In the lines from the one holding "Task: Click # guests header in Report 1" through the end of the lines, inclusive, swap "guests" for "visitors" and leave everything else the same. Give back only those lines, without the pictures.

- _DATASET CONTENT_:
★ ★ ★
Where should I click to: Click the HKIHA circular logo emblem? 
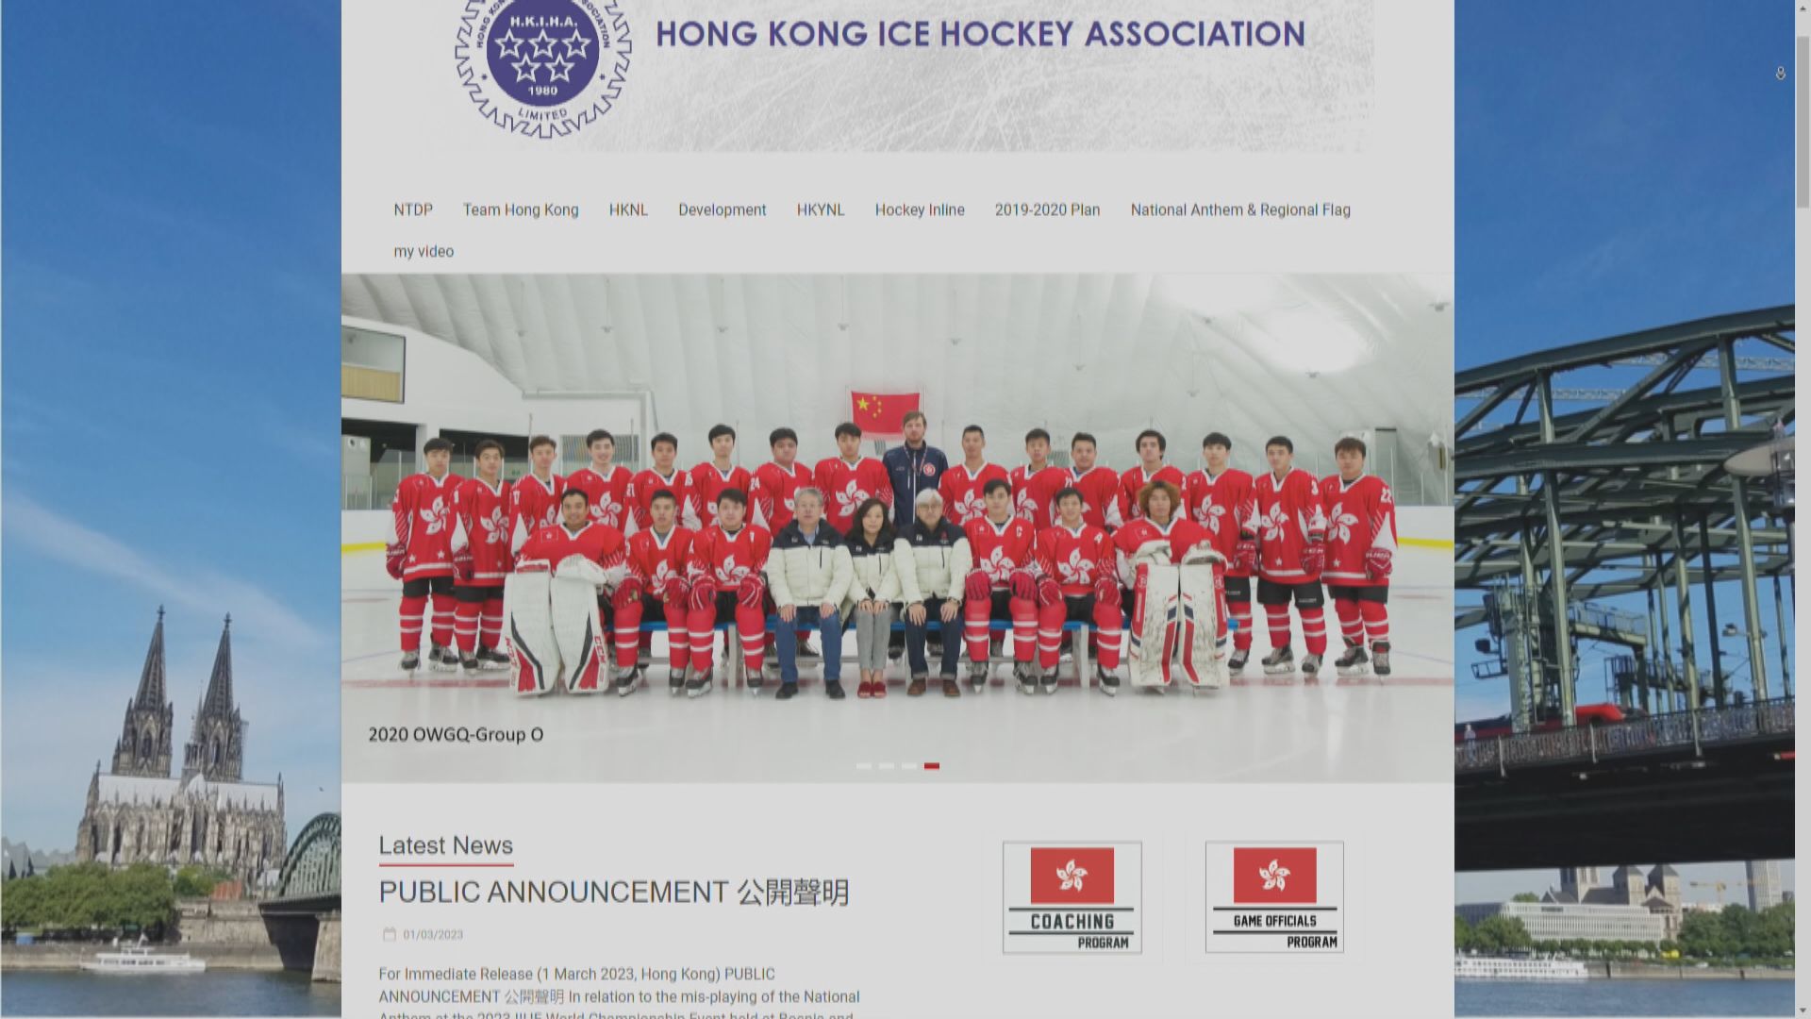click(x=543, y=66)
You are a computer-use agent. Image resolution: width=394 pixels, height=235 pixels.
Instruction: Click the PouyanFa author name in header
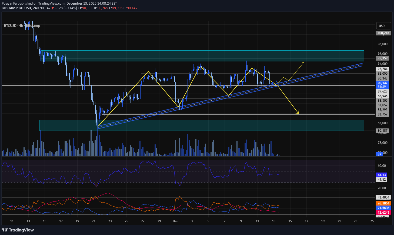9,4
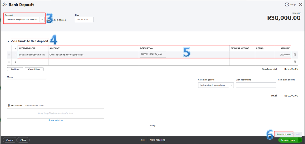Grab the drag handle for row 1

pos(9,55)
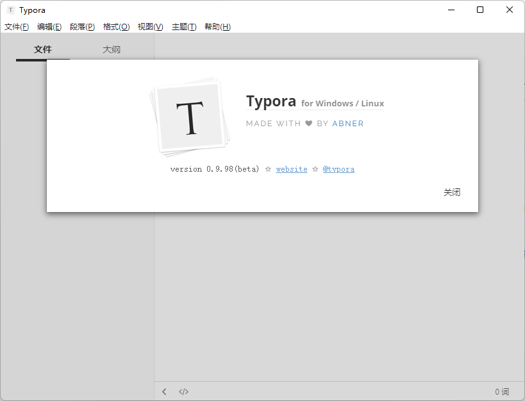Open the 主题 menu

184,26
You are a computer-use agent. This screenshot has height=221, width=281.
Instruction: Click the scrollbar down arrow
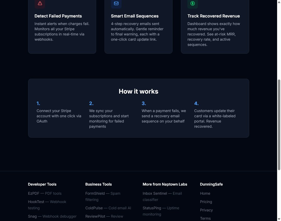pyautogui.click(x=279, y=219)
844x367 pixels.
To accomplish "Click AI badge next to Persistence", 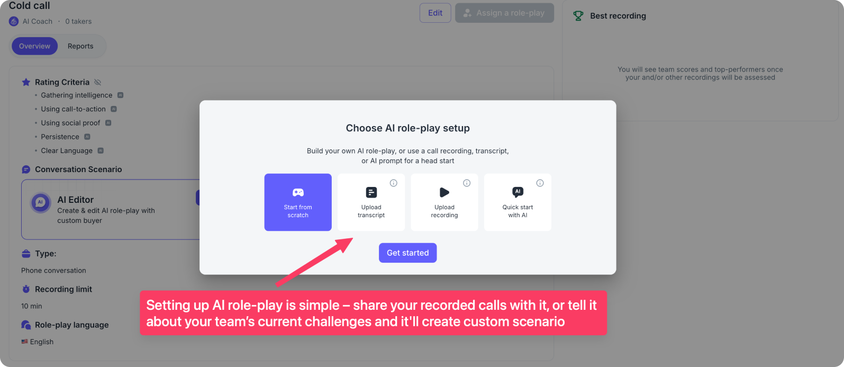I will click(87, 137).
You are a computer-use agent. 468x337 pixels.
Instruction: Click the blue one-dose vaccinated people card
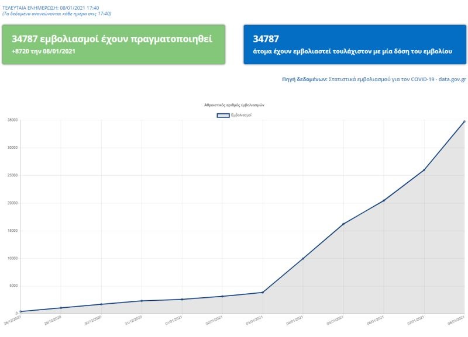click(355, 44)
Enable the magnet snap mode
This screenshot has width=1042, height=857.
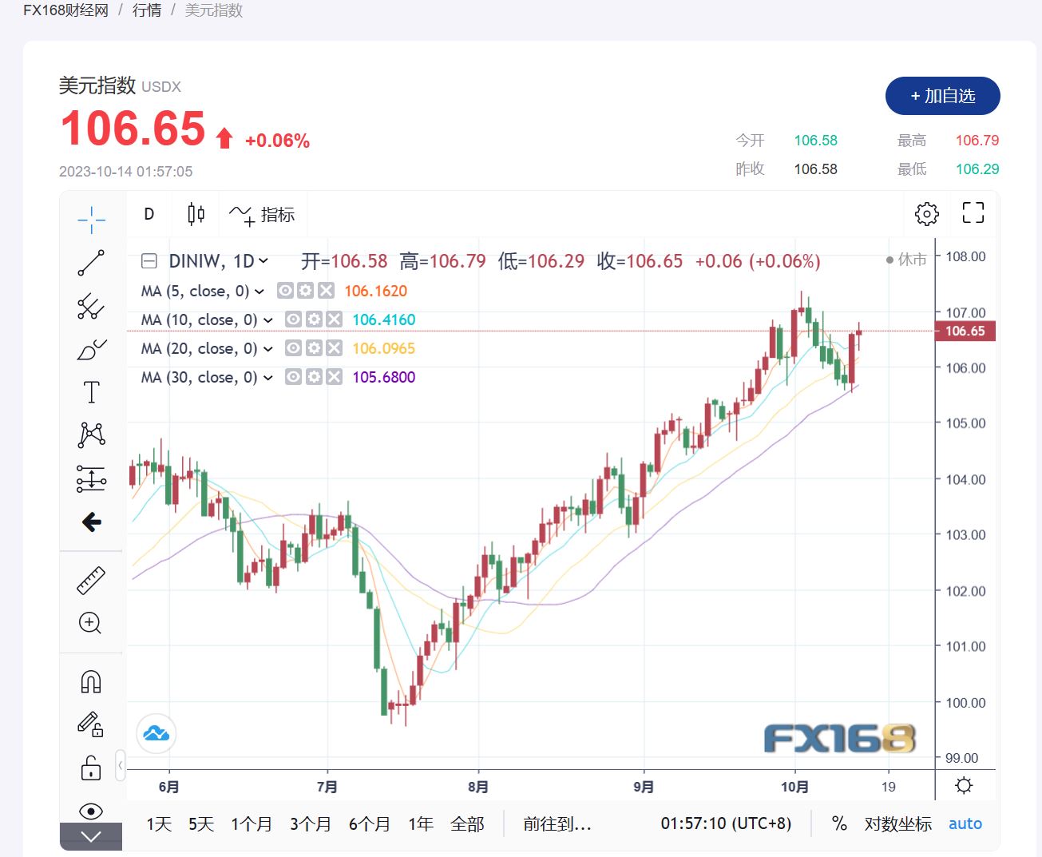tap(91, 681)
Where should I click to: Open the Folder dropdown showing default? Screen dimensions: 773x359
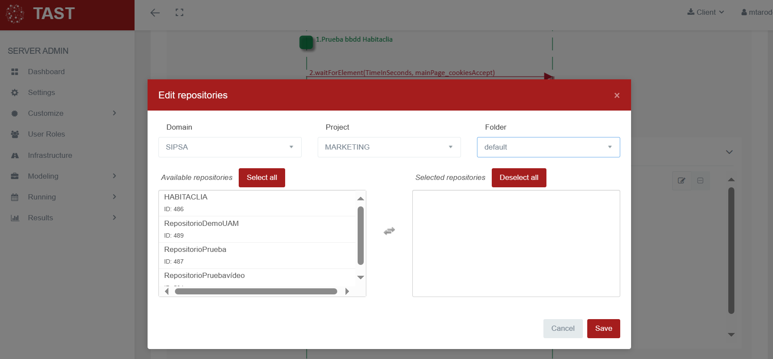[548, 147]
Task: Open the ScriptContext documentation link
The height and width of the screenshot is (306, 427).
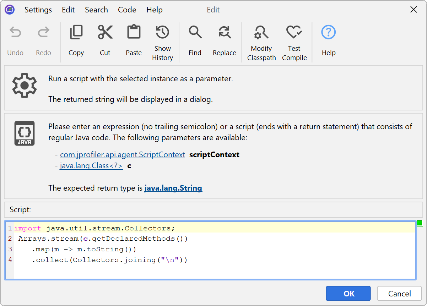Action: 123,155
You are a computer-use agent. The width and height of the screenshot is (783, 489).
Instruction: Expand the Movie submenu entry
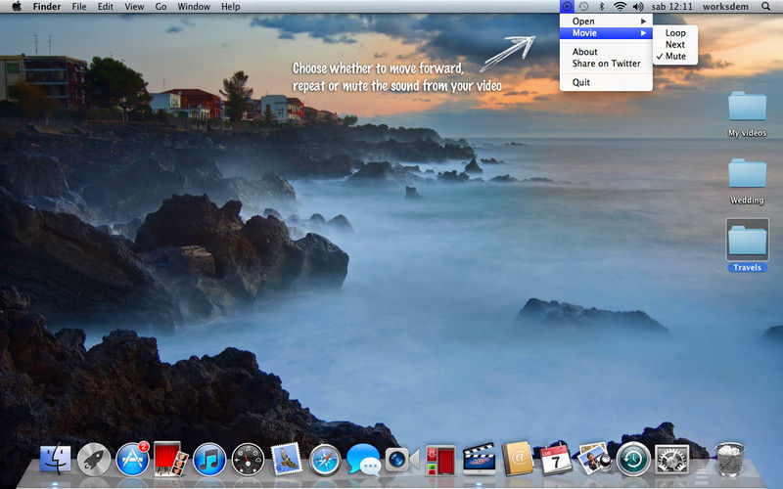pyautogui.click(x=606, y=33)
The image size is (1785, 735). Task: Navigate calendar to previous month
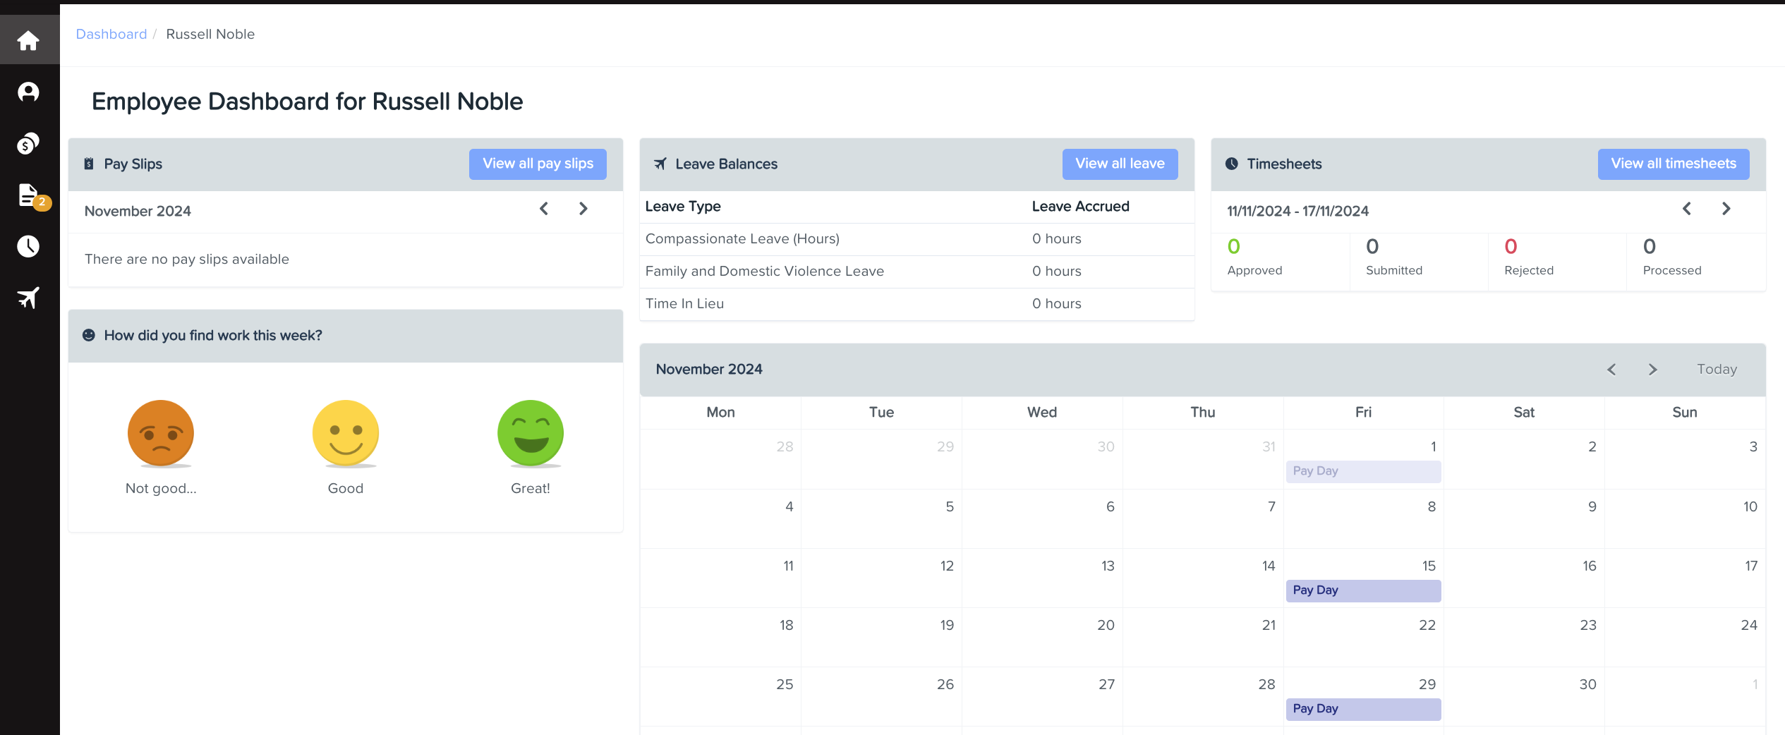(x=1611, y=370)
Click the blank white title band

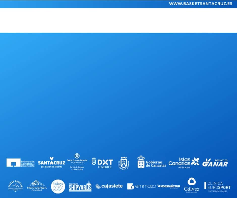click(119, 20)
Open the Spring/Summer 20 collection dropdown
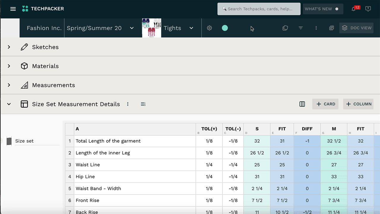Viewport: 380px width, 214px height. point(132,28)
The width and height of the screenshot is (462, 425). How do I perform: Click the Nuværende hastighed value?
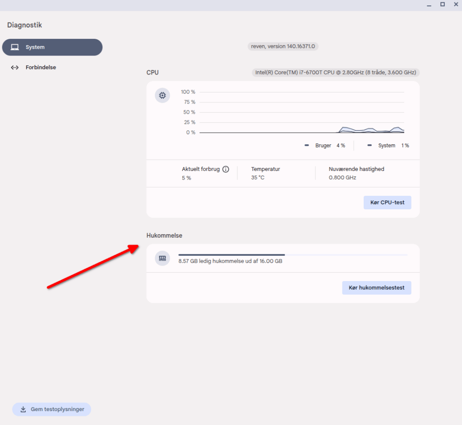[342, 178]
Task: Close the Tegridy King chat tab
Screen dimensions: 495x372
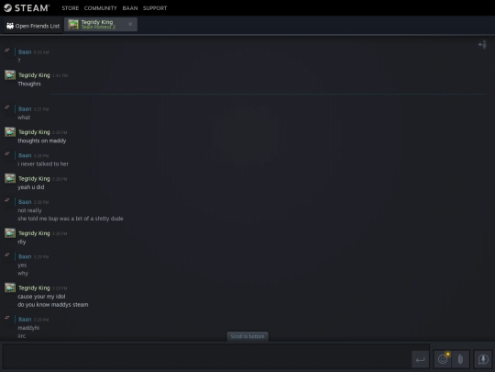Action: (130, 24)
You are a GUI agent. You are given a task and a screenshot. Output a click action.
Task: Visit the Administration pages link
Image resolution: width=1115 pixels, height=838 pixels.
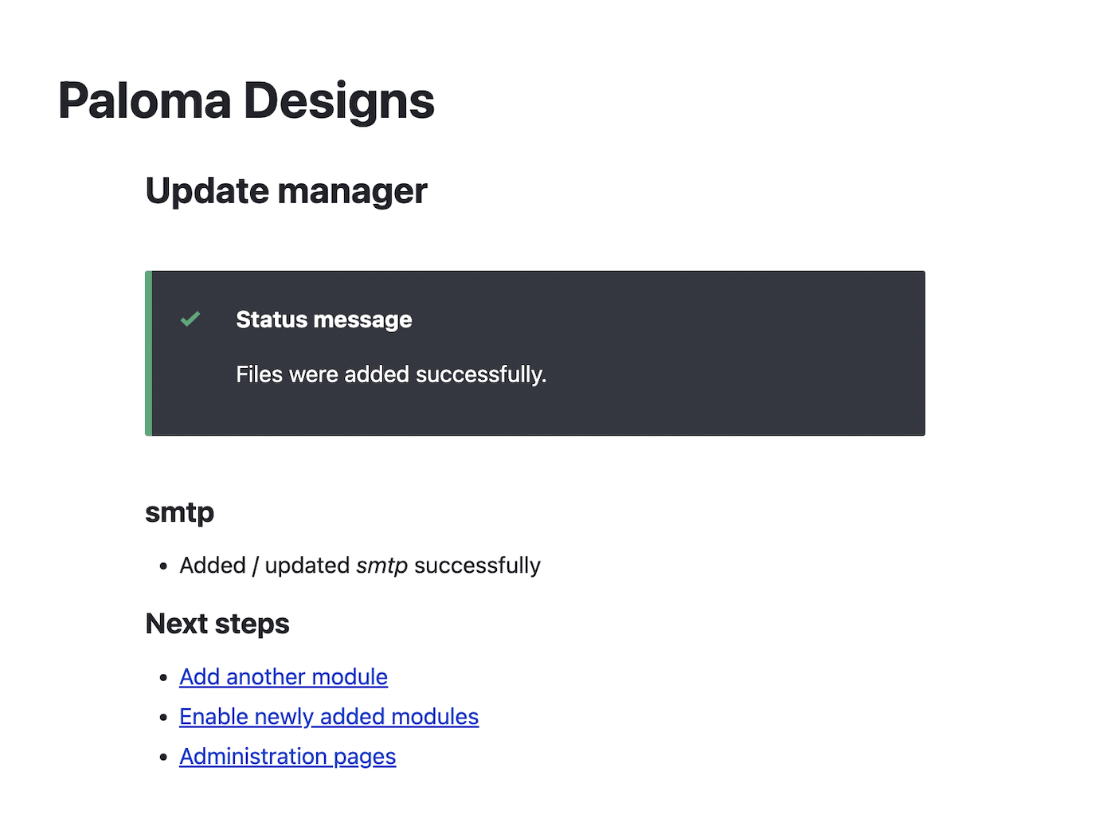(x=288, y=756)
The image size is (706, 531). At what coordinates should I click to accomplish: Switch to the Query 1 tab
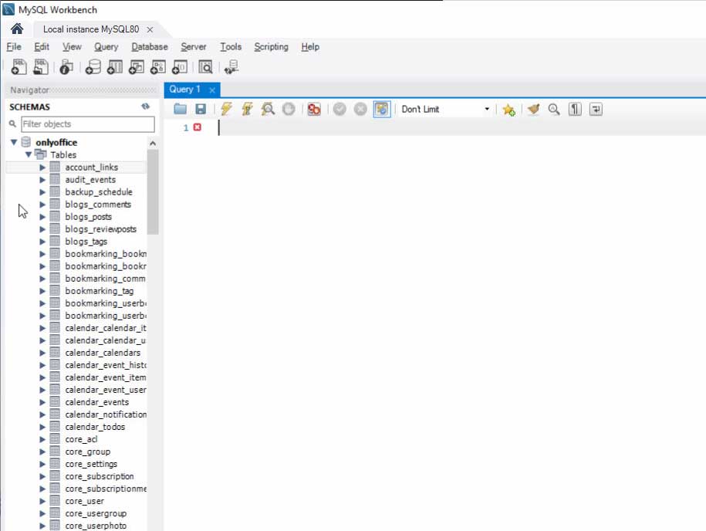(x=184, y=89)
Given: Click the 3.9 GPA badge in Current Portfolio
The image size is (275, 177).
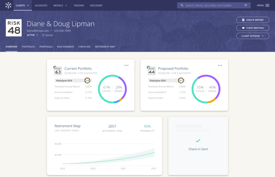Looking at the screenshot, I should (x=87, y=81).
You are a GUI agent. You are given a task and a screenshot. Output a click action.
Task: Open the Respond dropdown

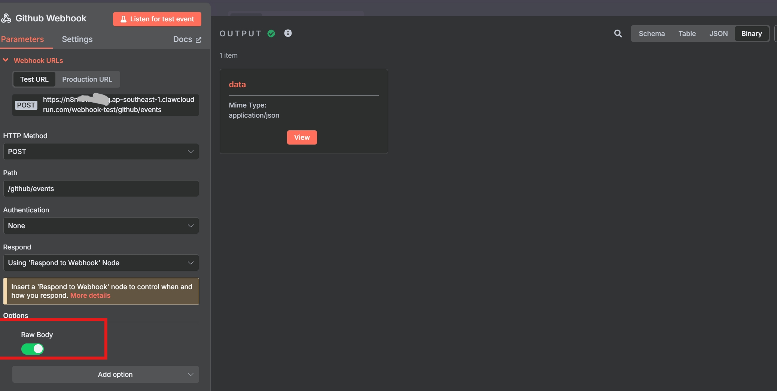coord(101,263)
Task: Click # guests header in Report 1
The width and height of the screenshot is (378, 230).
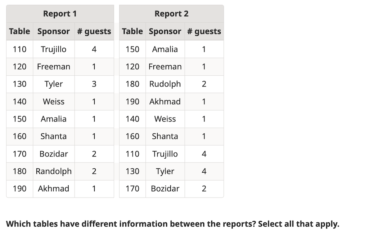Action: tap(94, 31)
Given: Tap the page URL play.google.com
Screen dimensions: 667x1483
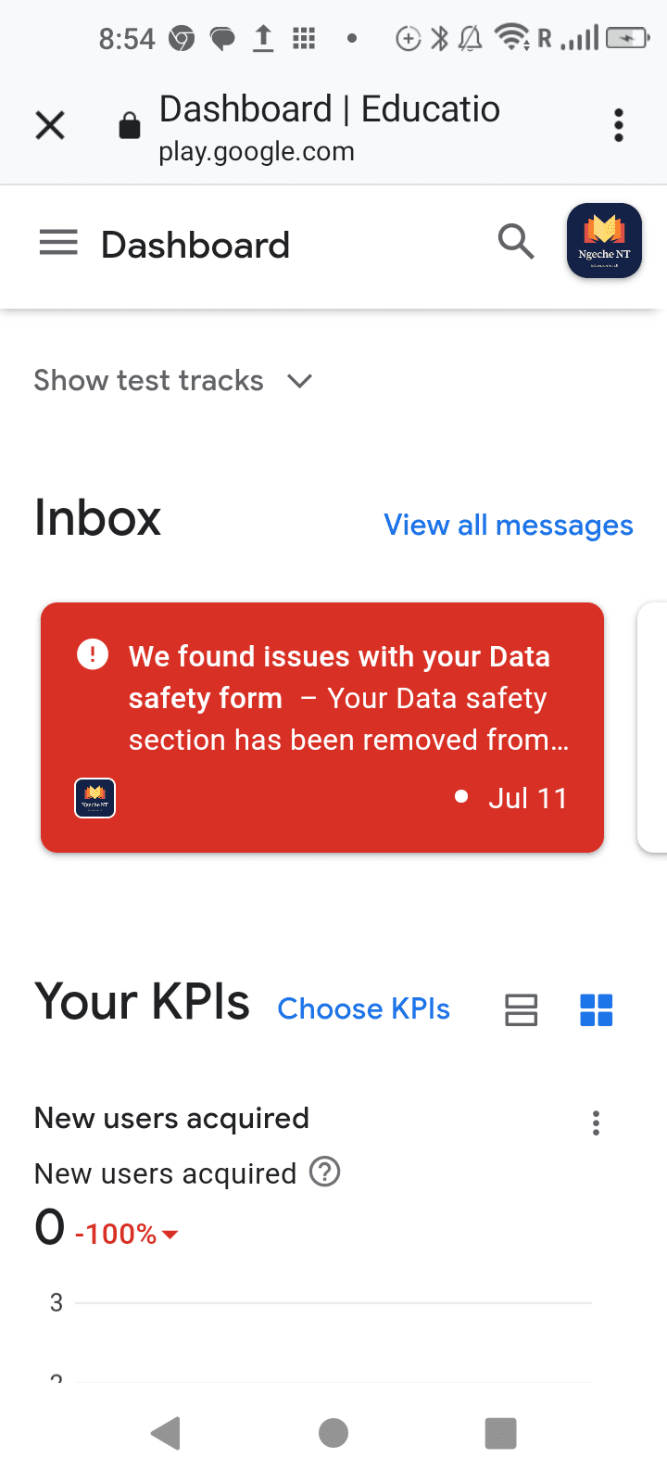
★ ★ ★
- _RESULT OF THIS EXERCISE_:
Task: Click # visitors header in Report 1
The width and height of the screenshot is (378, 230).
Action: tap(94, 31)
Given: Tap the page URL play.google.com
Screen dimensions: 667x1483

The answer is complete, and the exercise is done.